- [Text excerpt]
***

Colorado 6th Grader Stabbed In Chest With Pencil, Lung Is Punctured, School Doesn’t Get Him Medical Treatment

It was every parent’s nightmare; a Colorado 6th grader was stabbed in his chest during a schoolyard fight. The weapon? A No. 2 pencil. The victim? Colorado 6th grader Kyle Nipper, a student at Carmel Middle School in Colorado Springs. Reportedly, the fight that resulted in the Colorado 6th grader being stabbed in the chest took place at the end of the day on Friday, October 7.

As Fox 13 Now reports, the fight was reported to Carmel Middle School teachers/administration when it occurred. However, despite the fact that 6th grader Kyle Nipper had been stabbed in the chest, nobody at the school thought it was necessary to report his injuries to authorities.

Colorado 6th Grader Stabbed

Nobody called 911. Nobody contacted police or made arrangements for medical treatment for the injured child.

According to Colorado School District No. 2, school officials didn’t think such steps were necessary, despite the location where the 6th grader was stabbed. The district released a public statement to that effect.

“[His injuries] did not appear to be severe at the time.”

The 6th grader’s parents were not quite as blase about the fact that their child had been stabbed in the chest at his Colorado school. Immediately after retrieving their injured son, Nipper’s parents took him to a nearby hospital to be evaluated by medical professionals. It was then that the extent of the Colorado 6th grader’s stabbing-related injuries became terrifyingly clear.

Nipper’s parents told the local media that following his examination, the Colorado 6th grader was diagnosed as having a punctured lung, a condition that required immediate trauma surgery to correct.

***

- [Prompt A]
Answer these about the pencil stabbing article above, one per line:
(i) What school did Kyle Nipper attend?
(ii) What was used to stab him?
(iii) What was he diagnosed with at the hospital?
- [Prompt B] From the pencil stabbing article, copy out the stretch from "As Fox 13 Now" through "the injured child.".

- [Supplied material]
***

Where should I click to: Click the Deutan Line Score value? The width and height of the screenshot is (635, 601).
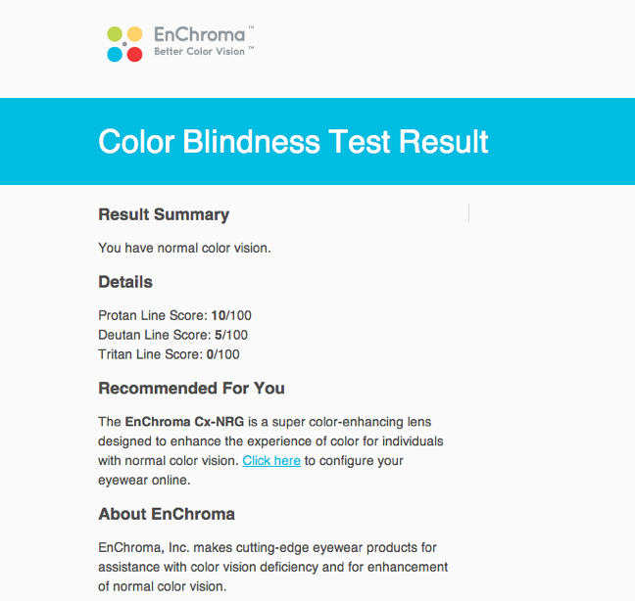pos(231,335)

***

- [Response A]
(i) Carmel Middle School in Colorado Springs
(ii) A No. 2 pencil
(iii) A punctured lung, which required immediate trauma surgery

- [Response B]
As Fox 13 Now reports, the fight was reported to Carmel Middle School teachers/administration when it occurred. However, despite the fact that 6th grader Kyle Nipper had been stabbed in the chest, nobody at the school thought it was necessary to report his injuries to authorities.

Colorado 6th Grader Stabbed

Nobody called 911. Nobody contacted police or made arrangements for medical treatment for the injured child.